Isso representa um risco ao sistema penitenciário?

Os nossos presídios, como a maioria dos presídios brasileiros, estão acima da lotação ideal. Aqui no DF, o governo tem pleno controle do sistema. Temos deficit de vagas, no caso do masculino, mas estamos entregando, até o fim do ano, mais 3,2 mil vagas no sistema. Não zera o defict, mas chega perto. Hoje, temos cerca de 15,1 mil presos para 7,4 mil vagas.

O senhor é a favor do ciclo completo da polícia?
As polícias têm que ser repensadas. Esse modelo de polícia que a gente tem no Brasil, poucos lugares do mundo têm algo similar. Talvez fosse interessante repensar o modelo brasileiro. Mas, enquanto isso não acontece, o modelo está posto na Constituição e é com ele que temos que trabalhar. O ciclo completo é uma das possibilidades. A gente vê aplicado bastante mundo afora. A questão é só uma pequena parte da discussão. As pessoas falam em unificação das polícias, essa é só uma das possibilidades. Há várias maneiras de estruturar as polícias. Quantas agências policiais os Estados Unidos têm? Acho que chega a milhares. A solução mágica não existe, não sou eu que vou trazê-la e também não tenho ideia formada com relação a isso.

Como combater o tráfico no Distrito Federal?
O tráfico existe porque existe consumidor, isso é mercado. Enquanto tiver quem demande, haverá quem oferte. É assim nos Estados Unidos, na Europa, no mundo inteiro. E, enquanto isso for considerado crime, a polícia estará combatendo.

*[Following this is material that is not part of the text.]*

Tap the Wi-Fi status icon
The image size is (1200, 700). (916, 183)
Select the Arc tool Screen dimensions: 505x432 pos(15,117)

O primeiro secretário da gestão Rollemberg, Arthur Trindade, deixou o cargo com uma declaração que repercutiu muito. Disse que o secretário de segurança em Brasília é uma rainha da Inglaterra. Do que o senhor viu até agora, é isso mesmo?
Nós vivemos em um Estado democrático de direito e nós temos regras. Então, as instituições têm o seu comando, têm a sua autonomia. E o secretário é mais ou menos empoderado a partir de determinação do governador. Eu até agora não tive problema algum em relação a isso.

Os seus antecessores tiveram conflitos com as forças. Arthur Trindade, com a Polícia Militar, e Márcia de Alencar, com a Polícia Civil. O senhor acha que terá uma boa relação com as duas forças?
Espero que sim. Tive, ao longo dos 10 anos que passei no Rio de Janeiro. Conversei com a secretária Márcia, com o Sandro (Avelar) e com o Valmir (Lemos). Nós nunca tivemos problemas como esse lá no Rio e espero que a gente não tenha aqui.